Wednesday, October 22, 2008

"Great Depression" Update: iPhones selling like hotcakes















The news media is full of stories blaming the latest wild market swings on Wall Street acquiring "recession fears" and fretting about "weak earnings." The New York Times, for example, published a story entitled "Stocks Dive as Crisis Erodes Earnings" and cited weak earnings from Wachovia, Boeing and Merck as "major businesses across a range of industries."*

Few if any are the voices which point out that we have reached a state of irrational pessimism, in which nothing can possibly be good news and everything is interpreted from the viewpoint of certain Armageddon.

It is important to view the current state of the economy accurately. The current credit crisis did not arise because the economy was slowing down. The fall of companies like Bear Stearns and Lehman Brothers did not result from spreading economic malaise in the country which caused home foreclosures to rise and thus drive Bear and Lehman out of business.* Bear and Lehman were brought down by their inability to get lending, due to problematic balance sheets and a death spiral exacerbated by mark-to-market accounting regulations and the removal of the short-selling uptick rule, among other reasons which we have noted in the blog.

This is important. If the chaos caused by the problems in the financial sector actually does eventually receive the "recession" label from the National Bureau of Economic Research (NBER), then you should realize that the direction of the disease was from Wall Street to the broader economy, rather than from the broader economy onto Wall Street. Thus, we believe that the continued dire predictions of "the worst recession since the Great Depression" just around the corner are overblown. In fact, there are hints in the earnings reports coming out this week which bear out this analysis.

Certainly, financial companies in deep distress, such as Wachovia, are going to have bad earnings results. But Boeing's earnings woes stem directly from a machinists' strike and are not symptomatic of the overall economy, the way the New York Times would have you believe.

On the other hand, Apple yesterday released earnings that beat analysts' estimates by three cents a share, and which included Apple iPhone sales numbers that one analyst described as "jaw-dropping."* Apple's Peter Oppenheimer said that they sold nearly 6.9 million iPhones in the September quarter, exceeding the 6.1 million units shipped over the entire lifetime of the first generation iPhone. That was in one quarter. If we are in the Great Depression, it isn't stopping too many people from needing to get their new 3G iPhone.

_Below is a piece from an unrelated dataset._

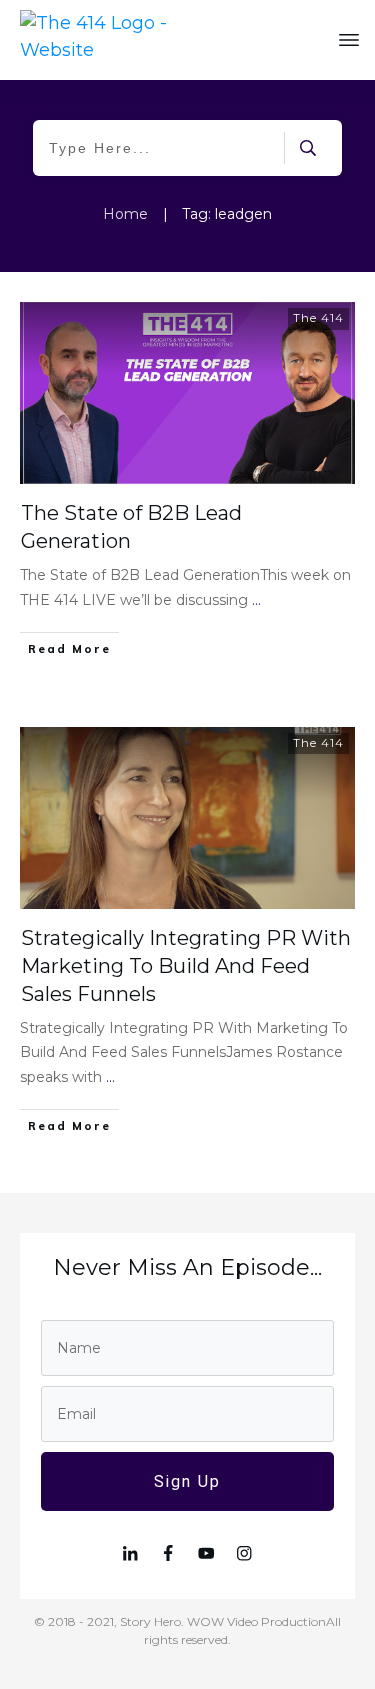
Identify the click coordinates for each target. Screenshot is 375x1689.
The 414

Elsewhere in the third quarter, Amazon* reported that sales were up 31%! Major League Baseball had record revenues in the just-completed season -- an all-time high of $6.5 billion, and attendance just 1% off from the previous record set the season before, according to this Bloomberg News story.

But of course, the spin on all these stories is how negative things are about to be. Many companies (including Apple and Amazon) issued very gloomy outlooks in their forecasts for the upcoming quarter. Can you blame them, with a regulatory environment in which CEOs are frightened by what might happen to them if optimistic guidance turns out to be wrong? In the Apple story linked above, an astute analyst notes that Apple's low-key sales forecast for the upcoming quarter calls for results that are flat from a year ago and ignores the obvious demand for the latest iPhone. He calls the forecast "comical" and says "It's almost mathematically impossible."

Our advice to investors is, first and foremost, to avoid investment strategies that try to predict economic cycles, as we have explained in previous posts. We advise ownership of good companies through economic cycles -- the same way most of the great fortunes in America have always been made.

Secondly, while we don't try to predict economic cycles, we would advise a healthy dose of skepticism about the current calls for the worst recession since the Great Depression. If we do dip into recession, we believe it will be brief and that recovery will be rapid, mainly because we believe it is clear that the current problems came from the financial sector and not from an economy-wide disease, an important distinction.

When everyone is ignoring any good news and are convinced that all news is bad, it is irrational, just as it is irrational when everyone was ignoring any bad news and convinced that the market would go up forever (a situation that seems like a distant memory, but it really did happen once). We are in such an irrationally negative situation now.


* The principals of Taylor Frigon Capital Management do not own securities issued by Wachovia (WB), Boeing (BA), Merck (MRK), Bear Stearns (BS), Lehman Brothers (LEH), Apple (AAPL), or Amazon (AMZN).